Philly Koji Co. Logo


Philly Koji Co. is a Philadelphia-based startup run by Jim Clarke. Jim and I worked together to create a flavorful logo mark for his business that was approachable and professional. Our goal was to create a unique aesthetic that could be built into a highly marketable brand.

 


Logo Design
Color Palette
Social Media Branding


Discovery and Mood boards

Every new logo project begins with a discovery phase, wherein we work with our clients to understand their business goals, target market, and brand vision. We then create visual mood boards like the ones seen below that are meant to hone in on a clear visual direction for the logo design. Approval on a specific style at this point is critical to ensuring too much time isn’t wasted when it comes time to actually start putting pencil to paper, and has also proven to reduce our client’s uncertainty about what to expect from the first round of logos.

Fig. 1 - Mono-Color

Fig. 1 - Mono-Color

Fig. 2 - Two-Tone

Fig. 2 - Two-Tone

Fig. 3 - Neat & Tidy

Fig. 3 - Neat & Tidy

Fig. 4 - Geometric

Fig. 4 - Geometric

Concepts Sketches

The discovery and mood board phase helped Jim Clarke and me narrow down the design aesthetic to both the “Mono-Color” (Fig. 1) and “Two-Tone” (Fig. 2) design aesthetic. We discussed creating an approachable, and inclusive logo mark that was fun, but not too silly that could expanded further in the future as the company grew in size.

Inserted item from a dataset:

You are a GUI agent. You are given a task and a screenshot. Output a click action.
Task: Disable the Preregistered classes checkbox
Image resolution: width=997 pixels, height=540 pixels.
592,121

I started by exploring simple illustrations with animals and miso at the focus, but ultimately decided that a character design in the below styles would ultimately be too childish and too far removed from the agreed upon direction of the business.

Fig. 5 - Character Explorations

Fig. 5 - Character Explorations

Fig. 6 - Hands with Soup Bowl and Stamp Overlay

Fig. 6 - Hands with Soup Bowl and Stamp Overlay

Fig. 7 - Octopus Character Designs

Fig. 7 - Octopus Character Designs

Drawing from Jiu Jitsu Inspiration

After exploring animals and a few faces of fat kids eating noodles (not pictured) I turned my attention to Jim’s love of Jiu Jitsu. The idea was to connect the owner and his brand to his two favorite things: cooking and martial arts. Jim loved the idea, but expressed some concerns about the character design as a long-term mark, and I agreed that it would probably be better to boil things down a bit more. I dropped the body from the mark and explored a few different facial expressions of just the bowl-face, and a real vision for the brand quickly began to reveal itself.

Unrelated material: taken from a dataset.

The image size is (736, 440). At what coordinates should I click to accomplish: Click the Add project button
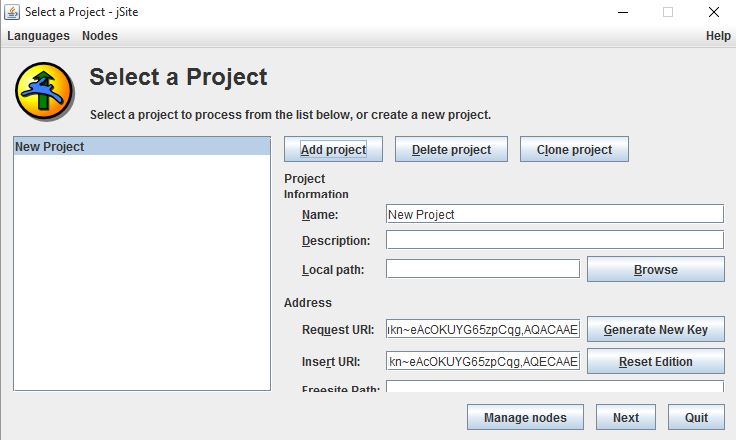coord(333,150)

Fig. 8 - Early Character Design Explorations and Facial Expressions

Fig. 8 - Early Character Design Explorations and Facial Expressions

Exploration of Typography and color combinations

The next step was pairing the right type-face to the brand and exploring more with the color palette.

You’ll see from the images below I looked at number of different type styles ranging from playful, to more utilitarian in aesthetic. I was originally torn between using a type treatment that would blend with the design and a style that would contrast with it.

Fig. 9 - Soup Bowl In Koji

Fig. 9 - Soup Bowl In Koji

Fig. 10 - Blue and Red with Sans Serif Type

Fig. 10 - Blue and Red with Sans Serif Type

Fig. 11 - Type Explorations

Fig. 11 - Type Explorations

Fig. 12 - Dark Colors

Fig. 12 - Dark Colors

Fig 14. Aggressive Type and Texture Exploration

Fig 14. Aggressive Type and Texture Exploration

Fig. 13 - Reverse Colors

Fig. 13 - Reverse Colors

Fig. 15 - Aggressive Type and Wave Pattern

Fig. 15 - Aggressive Type and Wave Pattern

Fig. 16 - Full Body Character Design

Fig. 16 - Full Body Character Design

Simplification of the mark

After type and color explorations Jim chose to go with the friendlier, less contrasting typeface called “Komika”. This pairing pushed the brand further down a more playful route that will do an excellent job of setting up exciting possibilities for future brand collateral like t-shirts, menus, posters and signage.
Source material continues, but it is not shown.